Since the Department of Water and Power started shallow flooding portions of the Owens Lake to control dust in 2001, wildlife has returned in force.

owens_lake.jpgWith over 50,000 birds counted on a single springtime day, the California Audubon Society has designated the Owens Lake dust control project as one of the most important bird areas of the state, a fact mentioned in an article in a recent Sunday edition of the Los Angeles Times.

The Audubon Society offers a number of criteria for listing important bird areas, but local Audubon member Mike Prather says that they are places that, we could not afford to lose.

Every spring, birds fly through the Owens Valley on their annual migration that can take the creatures from South America to the Arctic. With newly watered areas of the lake bed, dry since the Owens River was diverted south, the birds have returned along with the brine flies that ring the shallow flooded ponds.

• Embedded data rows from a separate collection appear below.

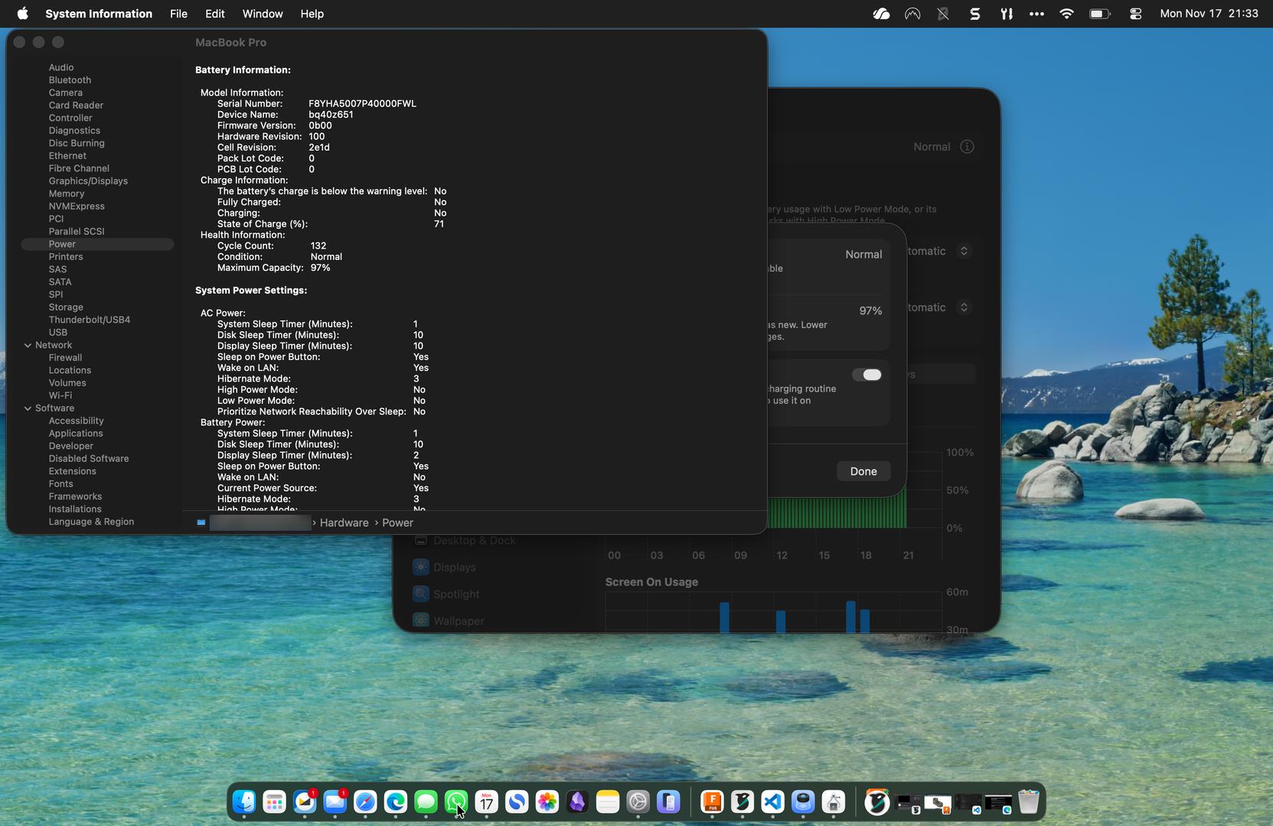1273x826 pixels.
Task: Collapse the Software section in sidebar
Action: coord(28,408)
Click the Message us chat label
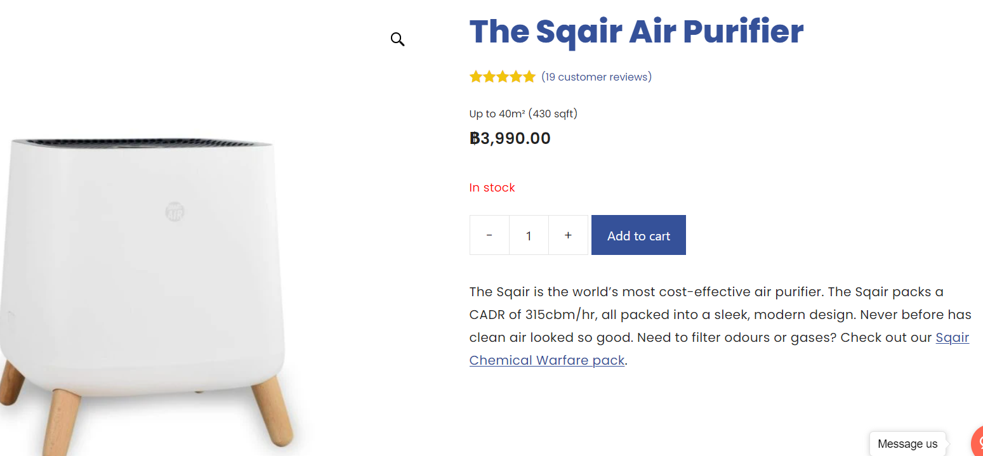 [907, 444]
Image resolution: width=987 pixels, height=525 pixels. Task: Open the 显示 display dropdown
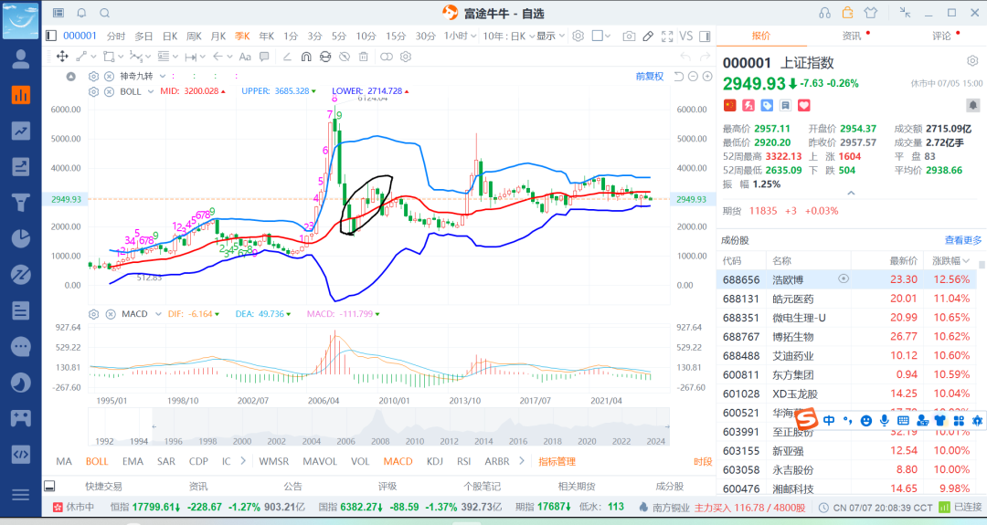click(x=550, y=37)
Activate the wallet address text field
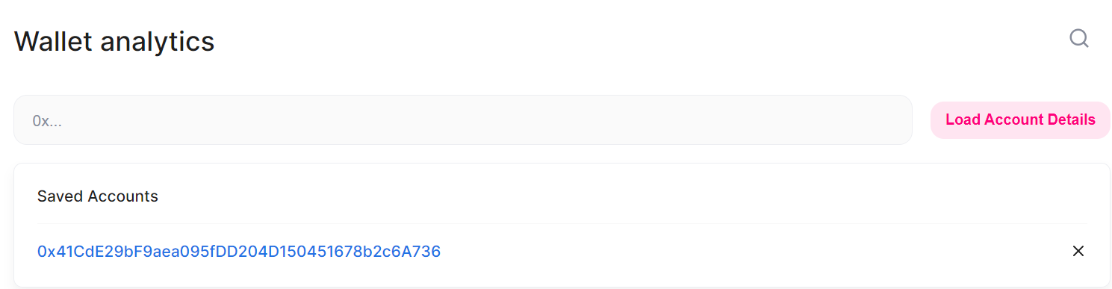 pyautogui.click(x=463, y=119)
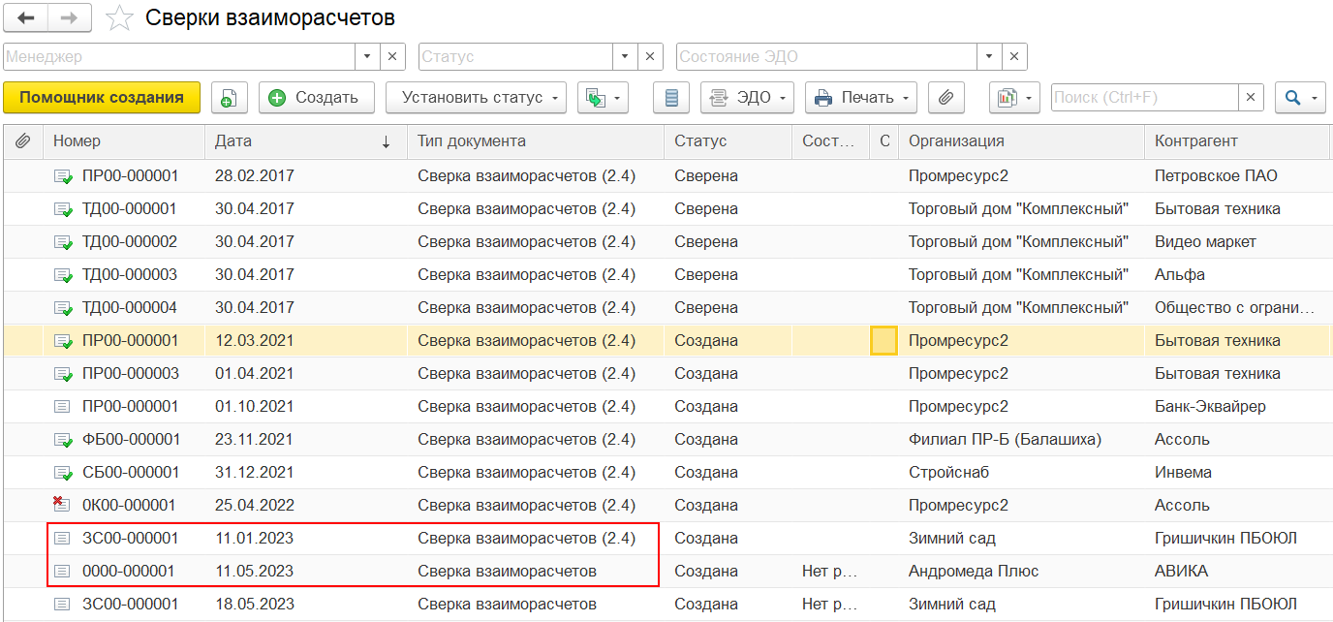Image resolution: width=1333 pixels, height=622 pixels.
Task: Click the magnifier search button
Action: click(1300, 97)
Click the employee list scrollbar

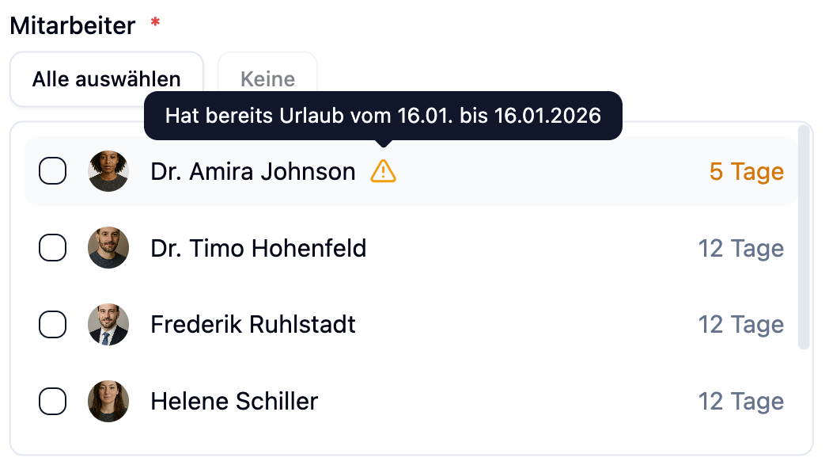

This year, when volunteers and DWP biologists headed to the lake for a spring bird count, the number came back at an estimated 62,100 birds of 75 different species.

While the wildlife goes about its business on the lake bed, there is a larger political question among the people, who are working to decide the future of the dust control project, (DWP, Great Basin Air Pollution Control, the State Lands Commission, and other groups.)

The original purpose of the water on the lake bed was to control dust. Great Basin Air Pollution Control has allowed the Department of Water and Power to use gravel on the roads, plants, and water to keep the dust down, but water is the most widely used.

In an effort to limit or reduce the amount of water that would otherwise be used by the residents of the City of Los Angeles, (reported to be about 87,000 acre feet a year on the lake) the Department is looking for other ways to keep the dust down with out using so much river water. One plan in the works is to possibly pump ground water from underneath the lake bed to fill the shallow flood areas. The other method under review is called moat and row, which tills the soil to look like big garden rows that create lee spaces for the dust to drift into.

Whether the Department will be allowed to use moat and row to control dust on the lake bed and what this means to the water that currently supports this new habitat is yet to be seen.